It will be borne in mind that defendant denied ever having had any intercourse whatever with prosecutrix, and whether or not her child bore likeness to defendant, and whether or not the jury could find stamped upon its features physical corroboration of the testimony of prosecutrix, were, it occurs to me, proper matters for the determination of the jury, just as the weight and sufficiency of all other evidence was peculiarly for its consideration and determination.

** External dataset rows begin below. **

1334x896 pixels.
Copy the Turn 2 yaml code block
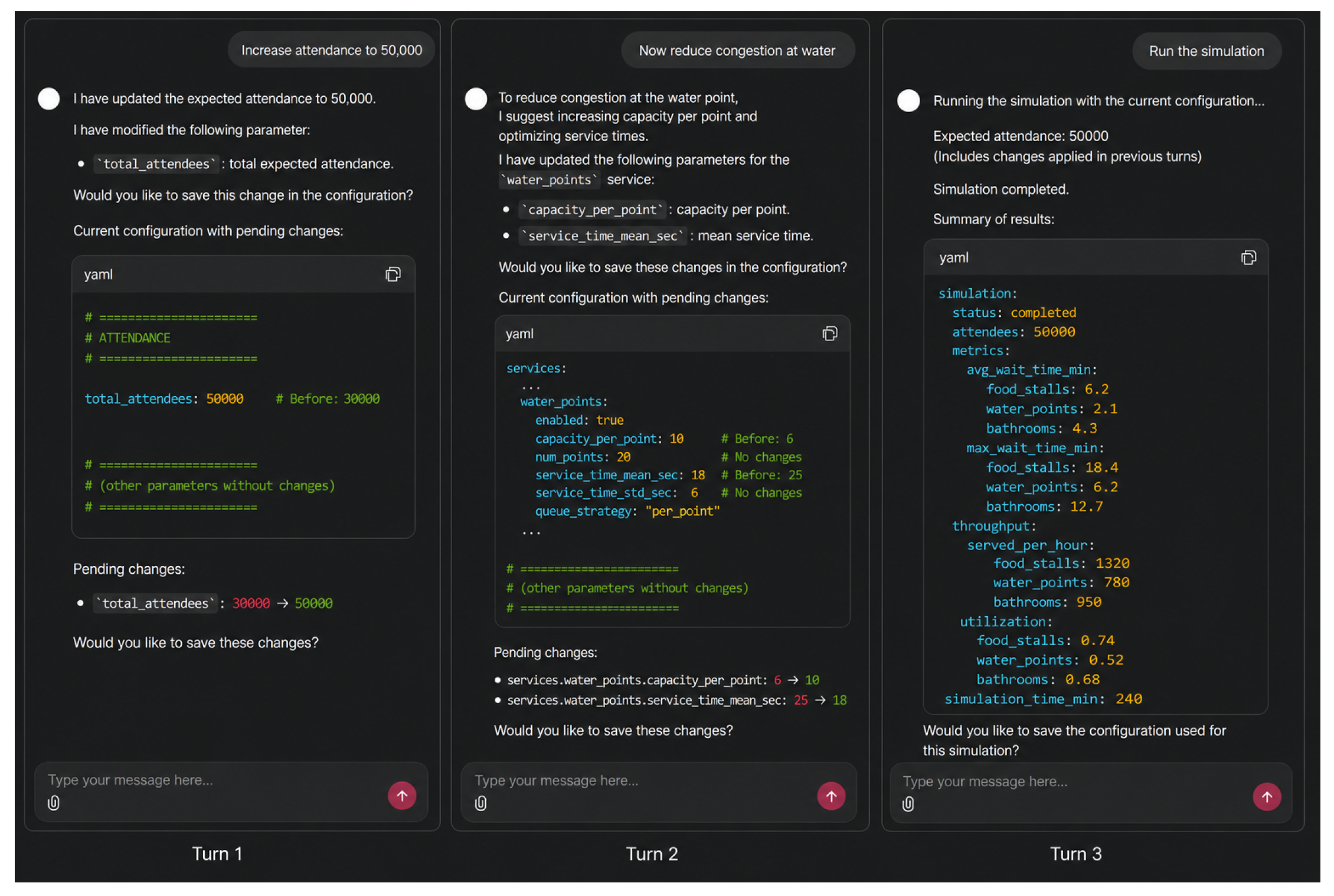point(829,334)
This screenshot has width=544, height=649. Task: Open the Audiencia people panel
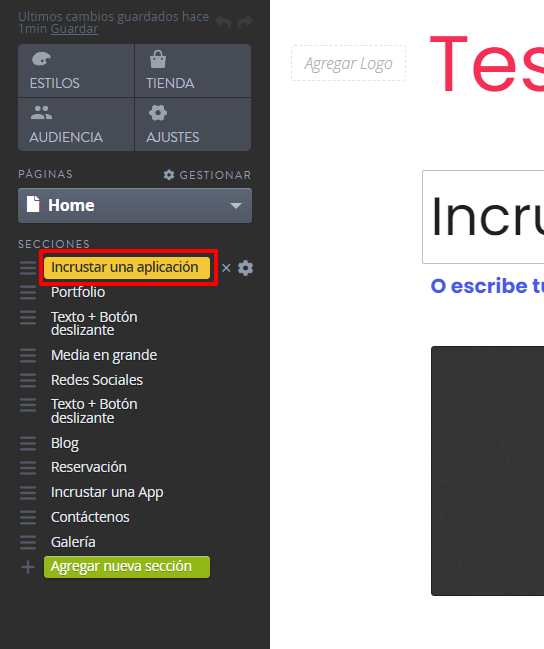[x=76, y=125]
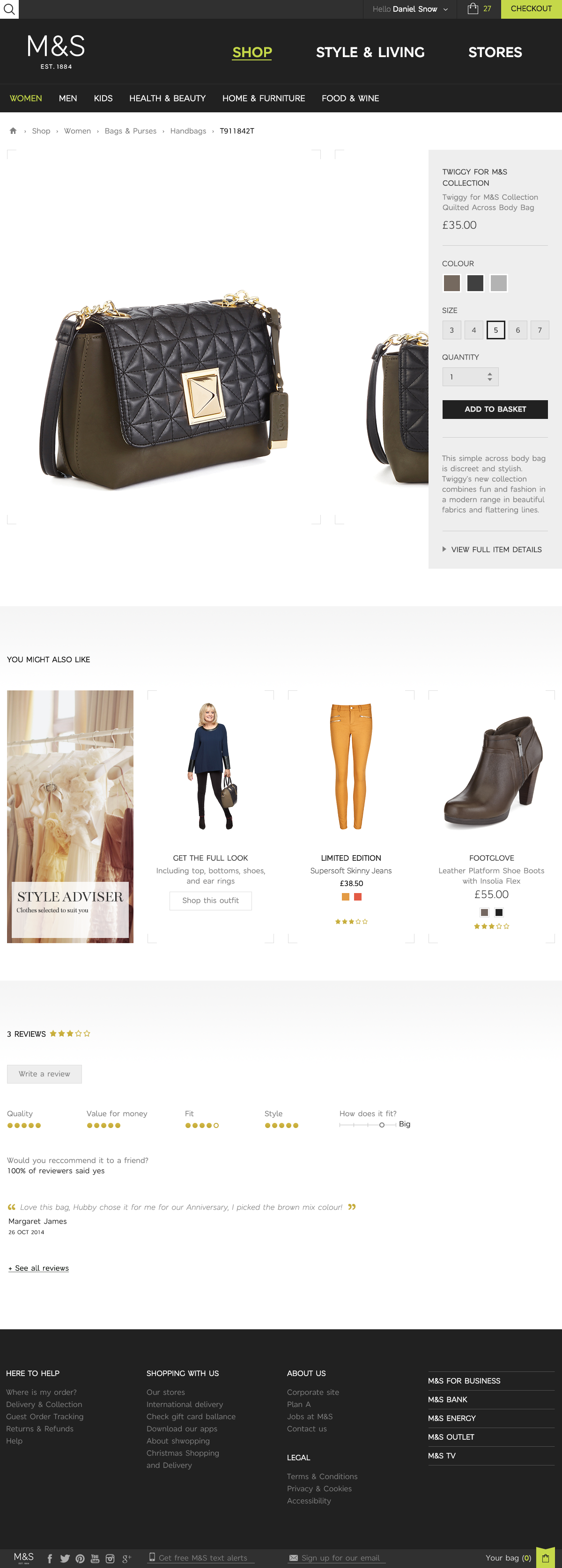Open the M&S Facebook page icon
Image resolution: width=562 pixels, height=1568 pixels.
50,1558
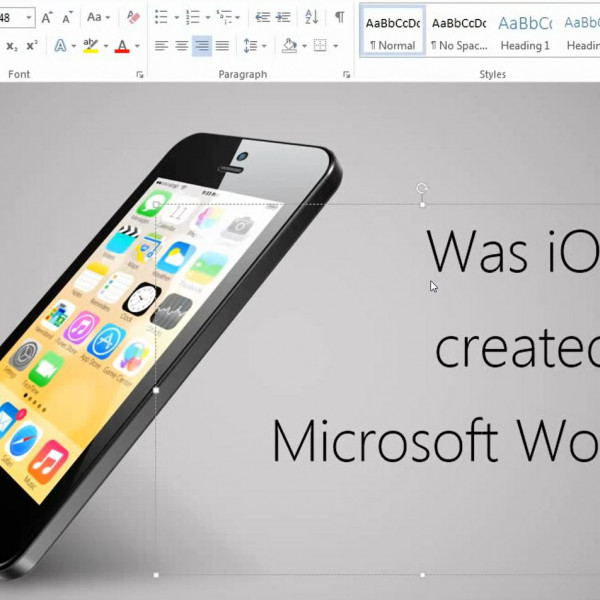Apply the Justify alignment icon
Screen dimensions: 600x600
[x=222, y=46]
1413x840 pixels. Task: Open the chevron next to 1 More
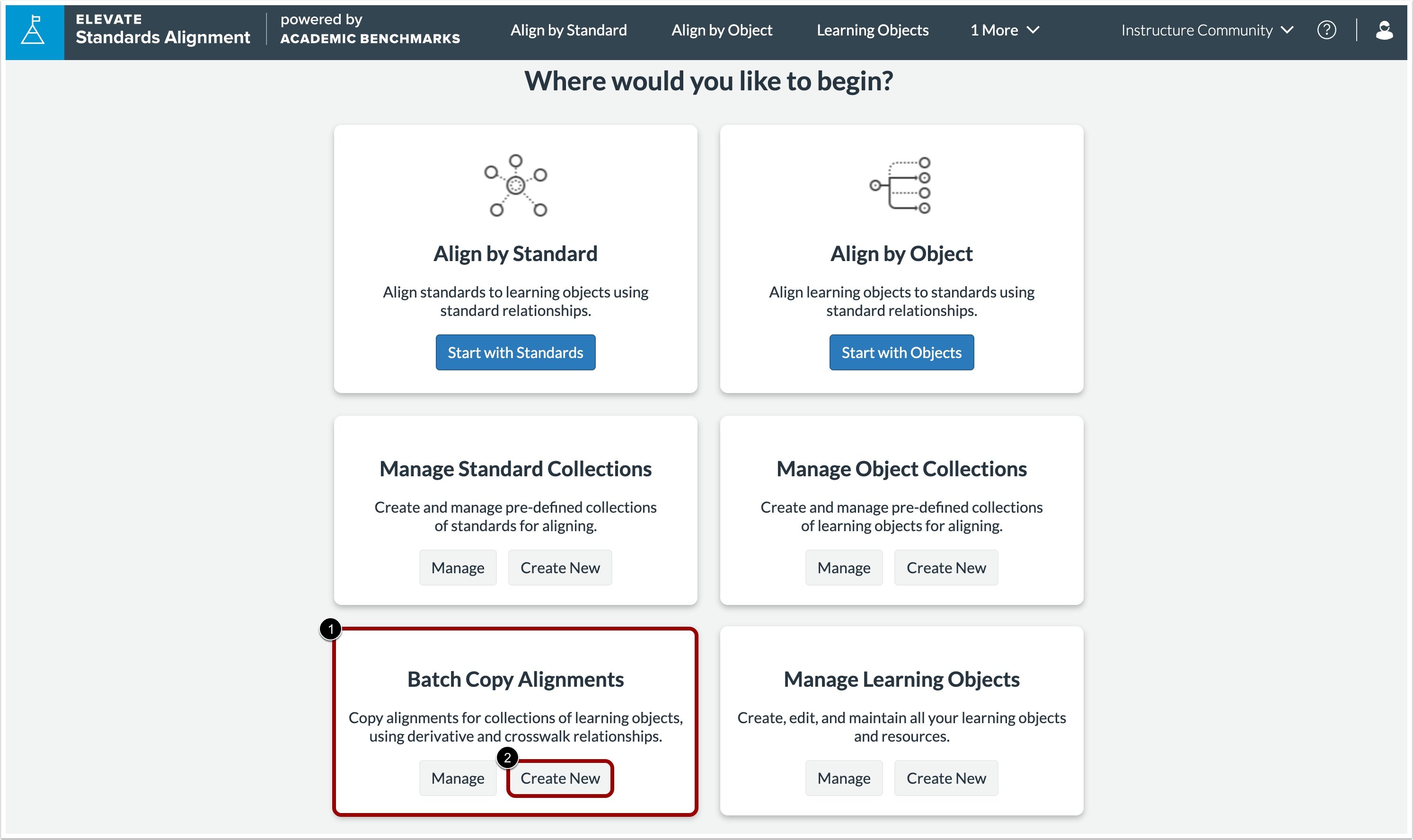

A somewhat protracted investigation of precedents discloses that, in those States where conviction for seduction can be had only after, or upon, corroboration of prosecutrix's testimony, it is the settled practice to admit the child in evidence, not alone as corroborative of her testimony that some one had intercourse with her, that some one seduced her, but likewise for the purpose of showing its resemblance to the alleged seducer; and particularly is this so where defendant denies having had any intercourse whatever with the woman, since, in the first instance, physical resemblance makes for corroboration, and, in the second place, the production of a child of prosecutrix which resembles defendant reflected upon his credibility, and strengthens the testimony of prosecutrix. Such is the rule, irrespective of the age or maturity of the child, in Alabama, Arkansas, North Carolina, England and Canada. Watts v. State, 8 Ala. App. 264; 63 So., 18. Tarver v. State, 17 Ala. App. 424; 85 So., 855, though the same Court under the long-established rule in that State holds the child inadmissible for the purpose of showing resemblance when the infant was born as the result of coition at a time subsequent to that of the act relied upon as the seduction. Adams v. State, 93 Ark. 260; 124 S.W. 766; 137 Am. St. Rep., 87. State v. Horton, 100 N.C. 443; 6 S.E., 238; 6 Am. St. Rep., 613. State v. Malonee, 154 N.C. 200; 69 S.E., 786. Anderson v. Auperle, 51 Or., 556; 95 P., 330, a civil action. Rex v. Hughes, 2 Ont. L. Rep., 344; 17 Can. Crim. Cas., 450; 19 Ann. Cas., 534. Where it was held proper, in a prosecution for carnal knowledge of a female, to exhibit the child of prosecutrix to the jury, and to have its resemblance to the defendant pointed out, the Court saying that such was the long-established practice both in England and Canada.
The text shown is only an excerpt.